An August 2019 report from Valimail noted that most presidential candidates’ campaigns are not protected from email impersonation. And our earlier report found a similar situation across the thousands of domains used by state and local governments. This new report takes a closer look at those domains specifically used by the largest counties for election matters.
About 90% of all cyberattacks involve phishing, according to the Verizon Data Breach Investigations Report (DBIR) and multiple other sources. And 89% of phishing involves impersonation, according to a recent study by Barracuda. While these stats come from analyses of primarily private-sector domains, we know that the election infrastructure is also vulnerable to phishing. For instance, spear phishing played a major role in the 2016 election, as it was the vector by which the Democratic National Committee’s email system was compromised. And spear-phishing attacks targeted multiple election officials in Florida during the 2018 election season, although there was no indication that these attacks had an effect on the elections.

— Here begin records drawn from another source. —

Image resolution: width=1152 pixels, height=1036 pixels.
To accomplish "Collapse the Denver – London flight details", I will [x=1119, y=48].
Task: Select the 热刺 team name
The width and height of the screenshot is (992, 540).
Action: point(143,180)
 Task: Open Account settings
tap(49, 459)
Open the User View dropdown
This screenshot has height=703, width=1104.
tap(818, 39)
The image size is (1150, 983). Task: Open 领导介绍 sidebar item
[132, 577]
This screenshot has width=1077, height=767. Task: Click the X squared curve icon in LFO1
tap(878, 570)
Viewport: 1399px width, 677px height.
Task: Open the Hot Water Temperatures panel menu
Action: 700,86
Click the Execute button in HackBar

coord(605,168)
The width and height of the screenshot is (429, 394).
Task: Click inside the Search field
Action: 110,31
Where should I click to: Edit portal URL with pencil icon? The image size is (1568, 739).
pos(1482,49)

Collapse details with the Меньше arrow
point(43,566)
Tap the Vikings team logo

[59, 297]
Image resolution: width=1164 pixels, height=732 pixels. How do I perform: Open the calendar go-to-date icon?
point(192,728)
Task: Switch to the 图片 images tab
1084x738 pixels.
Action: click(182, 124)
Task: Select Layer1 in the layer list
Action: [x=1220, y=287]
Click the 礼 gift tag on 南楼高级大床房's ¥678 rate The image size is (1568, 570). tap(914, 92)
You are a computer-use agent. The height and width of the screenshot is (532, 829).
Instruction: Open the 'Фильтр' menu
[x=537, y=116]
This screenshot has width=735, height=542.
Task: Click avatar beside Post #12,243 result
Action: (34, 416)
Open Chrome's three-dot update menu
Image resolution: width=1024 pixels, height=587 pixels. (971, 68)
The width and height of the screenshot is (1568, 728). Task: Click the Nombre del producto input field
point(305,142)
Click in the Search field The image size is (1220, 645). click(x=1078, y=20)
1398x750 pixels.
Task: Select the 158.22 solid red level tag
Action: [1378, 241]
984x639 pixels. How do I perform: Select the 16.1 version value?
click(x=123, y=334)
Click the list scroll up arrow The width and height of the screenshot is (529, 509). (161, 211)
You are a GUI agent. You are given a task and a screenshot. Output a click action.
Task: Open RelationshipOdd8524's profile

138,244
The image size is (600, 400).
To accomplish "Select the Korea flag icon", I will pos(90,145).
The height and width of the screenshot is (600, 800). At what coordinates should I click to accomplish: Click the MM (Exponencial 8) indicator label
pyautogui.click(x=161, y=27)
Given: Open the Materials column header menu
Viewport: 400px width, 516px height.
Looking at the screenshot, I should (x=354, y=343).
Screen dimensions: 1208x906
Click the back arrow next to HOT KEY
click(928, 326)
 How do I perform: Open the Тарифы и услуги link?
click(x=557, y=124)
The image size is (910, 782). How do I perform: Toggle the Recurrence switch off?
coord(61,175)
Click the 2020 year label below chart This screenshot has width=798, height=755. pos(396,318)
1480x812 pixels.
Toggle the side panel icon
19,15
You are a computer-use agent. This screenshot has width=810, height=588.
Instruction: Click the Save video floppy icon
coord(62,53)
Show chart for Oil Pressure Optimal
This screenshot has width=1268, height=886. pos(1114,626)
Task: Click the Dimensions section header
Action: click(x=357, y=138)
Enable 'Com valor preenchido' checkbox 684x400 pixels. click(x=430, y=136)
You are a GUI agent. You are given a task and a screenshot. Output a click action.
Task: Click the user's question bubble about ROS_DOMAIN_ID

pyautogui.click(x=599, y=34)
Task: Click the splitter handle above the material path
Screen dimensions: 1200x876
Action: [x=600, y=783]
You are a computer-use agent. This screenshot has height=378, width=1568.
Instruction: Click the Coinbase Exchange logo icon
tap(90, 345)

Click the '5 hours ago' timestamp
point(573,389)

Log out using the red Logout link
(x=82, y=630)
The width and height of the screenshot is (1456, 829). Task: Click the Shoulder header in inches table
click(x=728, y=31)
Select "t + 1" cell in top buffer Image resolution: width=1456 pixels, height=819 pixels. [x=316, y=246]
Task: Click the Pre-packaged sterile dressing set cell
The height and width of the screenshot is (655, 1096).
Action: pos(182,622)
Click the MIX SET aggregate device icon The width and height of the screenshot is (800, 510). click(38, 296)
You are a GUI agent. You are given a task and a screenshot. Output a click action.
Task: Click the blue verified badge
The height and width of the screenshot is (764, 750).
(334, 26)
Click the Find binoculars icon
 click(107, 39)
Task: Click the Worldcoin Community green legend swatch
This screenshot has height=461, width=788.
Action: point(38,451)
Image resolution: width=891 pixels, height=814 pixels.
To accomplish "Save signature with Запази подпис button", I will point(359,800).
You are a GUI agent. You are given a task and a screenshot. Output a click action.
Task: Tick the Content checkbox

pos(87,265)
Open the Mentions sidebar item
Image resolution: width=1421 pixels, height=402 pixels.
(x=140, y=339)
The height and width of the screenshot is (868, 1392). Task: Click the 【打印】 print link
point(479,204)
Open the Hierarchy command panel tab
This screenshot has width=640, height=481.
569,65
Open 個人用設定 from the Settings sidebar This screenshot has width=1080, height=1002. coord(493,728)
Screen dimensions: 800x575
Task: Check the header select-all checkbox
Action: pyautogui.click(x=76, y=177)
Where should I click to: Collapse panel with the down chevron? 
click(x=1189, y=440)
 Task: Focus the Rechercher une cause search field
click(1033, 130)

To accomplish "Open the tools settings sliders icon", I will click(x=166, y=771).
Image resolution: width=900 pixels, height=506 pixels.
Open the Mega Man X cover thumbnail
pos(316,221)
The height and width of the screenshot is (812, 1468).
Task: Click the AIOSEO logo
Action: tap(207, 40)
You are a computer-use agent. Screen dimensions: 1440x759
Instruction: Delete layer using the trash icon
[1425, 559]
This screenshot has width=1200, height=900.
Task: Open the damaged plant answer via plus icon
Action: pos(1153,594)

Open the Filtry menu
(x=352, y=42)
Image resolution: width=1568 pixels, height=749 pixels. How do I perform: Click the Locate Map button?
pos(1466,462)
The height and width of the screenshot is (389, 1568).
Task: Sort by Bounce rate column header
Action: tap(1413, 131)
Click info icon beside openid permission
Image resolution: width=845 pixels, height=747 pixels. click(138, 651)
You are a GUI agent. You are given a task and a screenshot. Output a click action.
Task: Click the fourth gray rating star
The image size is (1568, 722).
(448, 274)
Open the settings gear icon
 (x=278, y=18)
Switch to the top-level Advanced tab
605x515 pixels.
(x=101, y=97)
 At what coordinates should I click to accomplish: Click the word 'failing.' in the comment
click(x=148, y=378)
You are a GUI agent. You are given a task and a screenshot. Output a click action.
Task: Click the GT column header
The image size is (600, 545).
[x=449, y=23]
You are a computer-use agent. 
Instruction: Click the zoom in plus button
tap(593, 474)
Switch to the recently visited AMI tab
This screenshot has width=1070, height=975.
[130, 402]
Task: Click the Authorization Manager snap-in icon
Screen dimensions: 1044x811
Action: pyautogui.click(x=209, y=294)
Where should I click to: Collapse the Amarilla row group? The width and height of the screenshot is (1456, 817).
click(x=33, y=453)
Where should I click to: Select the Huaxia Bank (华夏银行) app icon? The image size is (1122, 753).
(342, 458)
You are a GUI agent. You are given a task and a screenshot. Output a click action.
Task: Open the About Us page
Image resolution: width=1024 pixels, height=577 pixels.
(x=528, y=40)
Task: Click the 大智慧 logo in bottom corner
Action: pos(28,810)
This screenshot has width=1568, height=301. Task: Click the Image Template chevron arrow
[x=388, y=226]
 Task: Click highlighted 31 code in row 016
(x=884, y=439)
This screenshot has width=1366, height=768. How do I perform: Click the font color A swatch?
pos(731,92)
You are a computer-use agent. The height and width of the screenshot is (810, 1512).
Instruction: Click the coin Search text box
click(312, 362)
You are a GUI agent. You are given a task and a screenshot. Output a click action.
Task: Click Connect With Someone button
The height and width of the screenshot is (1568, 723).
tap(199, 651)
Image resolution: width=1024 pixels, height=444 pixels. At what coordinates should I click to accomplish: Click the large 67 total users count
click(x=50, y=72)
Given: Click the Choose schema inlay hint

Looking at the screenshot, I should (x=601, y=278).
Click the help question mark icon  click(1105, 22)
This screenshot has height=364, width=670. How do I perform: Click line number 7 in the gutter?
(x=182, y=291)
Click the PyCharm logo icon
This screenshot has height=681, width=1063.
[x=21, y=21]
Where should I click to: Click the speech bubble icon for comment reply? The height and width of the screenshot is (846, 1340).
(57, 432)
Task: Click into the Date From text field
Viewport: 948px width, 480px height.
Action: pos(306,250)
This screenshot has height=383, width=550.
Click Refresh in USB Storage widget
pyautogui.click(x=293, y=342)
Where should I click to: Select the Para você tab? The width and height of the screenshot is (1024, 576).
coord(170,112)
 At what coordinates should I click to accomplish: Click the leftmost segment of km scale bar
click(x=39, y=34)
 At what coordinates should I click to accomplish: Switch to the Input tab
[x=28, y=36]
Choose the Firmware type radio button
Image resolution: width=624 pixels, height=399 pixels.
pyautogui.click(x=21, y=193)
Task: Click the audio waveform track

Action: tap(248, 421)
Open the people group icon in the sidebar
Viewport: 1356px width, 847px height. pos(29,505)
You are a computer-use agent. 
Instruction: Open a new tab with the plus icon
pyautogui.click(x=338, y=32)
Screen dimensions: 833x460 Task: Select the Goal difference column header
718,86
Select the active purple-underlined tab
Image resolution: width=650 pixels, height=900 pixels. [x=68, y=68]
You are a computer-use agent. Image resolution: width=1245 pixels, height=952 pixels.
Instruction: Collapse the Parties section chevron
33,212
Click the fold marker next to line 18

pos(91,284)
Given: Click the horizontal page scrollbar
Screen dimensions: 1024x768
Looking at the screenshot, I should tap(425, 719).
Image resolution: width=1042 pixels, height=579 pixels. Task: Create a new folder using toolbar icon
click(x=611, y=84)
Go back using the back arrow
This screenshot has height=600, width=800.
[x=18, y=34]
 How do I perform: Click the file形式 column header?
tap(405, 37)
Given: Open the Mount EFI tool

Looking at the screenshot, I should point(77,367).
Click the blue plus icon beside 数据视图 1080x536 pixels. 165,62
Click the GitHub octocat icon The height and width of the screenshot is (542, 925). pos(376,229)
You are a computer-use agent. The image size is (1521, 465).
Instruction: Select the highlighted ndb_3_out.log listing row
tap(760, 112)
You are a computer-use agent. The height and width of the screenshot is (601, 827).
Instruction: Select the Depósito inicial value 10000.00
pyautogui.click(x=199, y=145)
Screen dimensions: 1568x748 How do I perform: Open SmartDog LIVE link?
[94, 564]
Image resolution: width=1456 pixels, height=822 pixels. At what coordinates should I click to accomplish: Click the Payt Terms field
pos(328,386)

We’re not just talking about voting machines being vulnerable. While most voting machines are isolated from the Internet (they are often air-gapped for security), the same cannot be said for other elements of the election process. The electronic pollbooks that voters use to sign in on election day and the machines that tabulate votes may be connected to the Internet for software updates or to receive or transmit voting information. This makes them potential targets for email-based attacks aimed at other users of the same networks.
For example, an attacker might send an email to an election official that spoofed the identity of a voting machine vendor and posing as an “urgent software update” that they needed to install. Or malware could be delivered via spear-phishing emails that, if clicked on, would shut down the county’s network and disrupt the smooth functioning of an election.
These are not theoretical examples. Earlier this month the Louisiana state government’s computers were taken offline during an election week by a ransomware attack that most likely originated with a spear-phishing email message.
Apart from the voting infrastructure itself, there are other vulnerabilities susceptible to email attacks. Voting officials (county auditors, clerks, or boards of elections) must be able to communicate with the public via email. Email is often used to transmit running totals of the election results to the media. And media outlets also use email to deliver election news to the public via newsletters.
While email is not the only threat vector that election officials need to take seriously, our report shows that it is being significantly overlooked.